● Assigned task: Extend the account of the AFTI F-16 test aircraft below by writing the next part, starting after its final sentence.

Information supplied and copyrighted
by Joe Baugher
General Dynamics AFTI
F-16
Last revised March 31,
2000
To evaluate unconventional control of an
aircraft in flight using CCV surfaces directed by digital systems, the Flight Dynamics
Laboratory of the Air Force Systems Command sponsored an Advanced Fighter Technology
Integration (AFTI) program. In 1979, General Dynamics was awarded a contract to convert
the fifth FSD F-16A (75-0750) into an AFTI aircraft. It capitalized on the experience
gained with the CCV (Control Configured Vehicle) F-16 (72-1567).
The AFTI F-16 was fitted with twin canard
surfaces mounted below the air intake, these surfaces having been taken from the CCV/F-16.
The aircraft was fitted with a bulged spine which housed additional electronics. It had a
full-authority triplex Digital Flight Control System (DFCS) and an Automated Maneuvering
Attack System (AMAS). This system provides six independent degrees of freedom and utilizes
a voice command system with a dictionary of 50 words. It is designed to be fault tolerant,
so that no single failure should affect correct operation. In the event of a second fault
developing, the system is able to revert to a standby condition which will permit safe
flight to continue. To guard against unforseen failure modes which might bring the entire
digital flight control system down, the system incorporates a simple analog backup
flight-control system.
The AFTI took to the air for the first
time at Fort Worth on July 10, 1982, Alex V. Wolfe being at the controls. Following
manufacturers trials carried out at Carswell AFB, Texas, the AFTI/F-16 was moved to
Edwards AFB for a two-year program of flight tests. Phase I testing was primarily devoted
to evaluating the DFCS and involved the demonstration of direct translational maneuvering
capability. Phase I testing was completed on July 30, 1983. In 1984 Phase II testing
started with a dummy, then an operational FLIR mounted in the wing root, F-16C-standard
avionics fitted, and the Automated Maneuvering Attack System was installed. During Phase
II testing, which lasted until 1987, the AMAS enabled the AFTI/F-16 to translate in all
three axes at a constant angle of attack and to be pointed up to six degrees off the
flight vector. >[? The digital flight control system gave the pilot a new freedom in
maneuvering, making it possible to assume unorthodox flight attitudes, using nose
pointing, direct force translation, and other unconventional means of maneuver. The
aircraft was also used to test and evaluate a variety of single-place cockpit layouts and
systems. Pilots evaluated heads-up and head-down displays, voice interaction command
systems, synthesized speech voice warnings, and touch-sensitive display screens. This
aircraft also tried out products from the the Air Force Microcomputer Applications of
Graphics and Interactive Communications (MAGIC) project, which studies pictorial formats
for situation displays in all three axes.
In September of 1987, the F-16/AFTI team
received the Air Force Association's 1987 Theodor von Karman Award for the most
outstanding achievement in science and engineering.

● Material supplied:
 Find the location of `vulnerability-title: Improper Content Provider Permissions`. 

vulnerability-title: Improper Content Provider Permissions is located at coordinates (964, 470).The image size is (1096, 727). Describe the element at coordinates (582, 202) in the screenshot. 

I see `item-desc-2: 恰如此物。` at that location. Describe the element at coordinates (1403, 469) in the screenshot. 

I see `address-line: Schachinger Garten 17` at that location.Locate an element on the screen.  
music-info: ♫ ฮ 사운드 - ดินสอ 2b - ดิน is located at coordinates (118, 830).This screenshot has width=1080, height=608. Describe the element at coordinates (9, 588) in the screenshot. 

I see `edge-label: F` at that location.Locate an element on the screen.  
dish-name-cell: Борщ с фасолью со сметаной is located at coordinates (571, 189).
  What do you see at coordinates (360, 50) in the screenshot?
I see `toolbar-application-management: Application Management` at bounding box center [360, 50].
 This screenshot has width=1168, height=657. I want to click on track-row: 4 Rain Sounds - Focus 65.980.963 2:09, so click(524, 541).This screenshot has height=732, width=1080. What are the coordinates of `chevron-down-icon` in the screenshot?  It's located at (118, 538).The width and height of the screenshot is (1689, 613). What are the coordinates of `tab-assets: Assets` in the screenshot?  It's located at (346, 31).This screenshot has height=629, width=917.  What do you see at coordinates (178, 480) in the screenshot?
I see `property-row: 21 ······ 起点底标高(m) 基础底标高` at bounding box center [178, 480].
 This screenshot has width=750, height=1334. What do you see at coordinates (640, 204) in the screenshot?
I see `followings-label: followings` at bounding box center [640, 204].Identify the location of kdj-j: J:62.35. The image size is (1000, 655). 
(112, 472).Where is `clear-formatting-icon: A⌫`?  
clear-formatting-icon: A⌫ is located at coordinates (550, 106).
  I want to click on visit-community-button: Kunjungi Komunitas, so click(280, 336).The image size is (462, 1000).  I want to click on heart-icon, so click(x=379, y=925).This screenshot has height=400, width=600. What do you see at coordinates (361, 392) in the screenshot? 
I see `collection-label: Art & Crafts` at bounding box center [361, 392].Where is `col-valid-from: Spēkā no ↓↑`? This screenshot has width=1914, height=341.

● Answer area:
In recent years, the AFTI/F-16 became
associated with close air support (CAS) studies, some of them conducted by NASA. These
studies began in 1991. In this configuration, the large moveable ventral foreplanes were
removed, and various attack infrared sensors were mounted in wingroot turret fairings and
above the nose in front of the cockpit. These close air support tests were in support of
the proposed A-16 or other future close air support/battlefield air interdiction aircraft.
The AFTI/F-16 was later upgraded with an F-16C Block 25 wing and with Block 40 F-16C
features such as APG-68 radar and a LANTIRN interface. It went through a five-phase CAS
evaluation program over 1988-1991, testing such low-level battlefield interdiction
techniques as automatic target handoff-systems in which target data was transferred from
ground stations or from other aircraft to the AFTI/F-16, the Pave Penny laser-designator
pod, off-axis weapons launch techniques, and various digital systems. The AFTI/F-16 fired
a HARM missile for the first time on May 19, 1994 as part of the Talon Sword Bravo program
in a demonstration of technology that could be used for the Suppression of Enemy Air
Defenses (SEAD) role. The purpose of this demonstration was to show how sensor data from
satellites, received and correlated by a support aircrart, could allow an attacking
aircraft to direct weapons against selected emitters.
Sources:
- Combat Aircraft F-16, Doug Richardson,
Crescent, 1992.
- General Dynamics Aircraft and their
Predecessors, John Wegg, Naval Institute Press, 1990.
- The American Fighter, Enzo Angelucci and
Peter Bowers, Orion, 1987.
- United States Military Aircraft Since
1909, Gordon Swanborough and Peter M. Bowers, Smithsonian, 1989.
- F-16 Fighting Falcon--A Major Review of
the West's Universal Warplane, Robert F. Dorr, World Airpower Journal, Spring 1991.
- The World's Great Interceptor Aircraft,
Gallery, 1989.
- Modern Military Aircraft--F-16 Viper, Lou
Drendel, Squadron/Signal Publications, 1992.
- Lockheed F-16 Variants, Part 1, World
Airpower Journal, Volume 21, Summer 1995.
- Vectored Viper, Roy Braybook, Air
International, March 1994, page 133.
- AFTI/F-16, World Airpower Journal, Volume
1, Spring 1990.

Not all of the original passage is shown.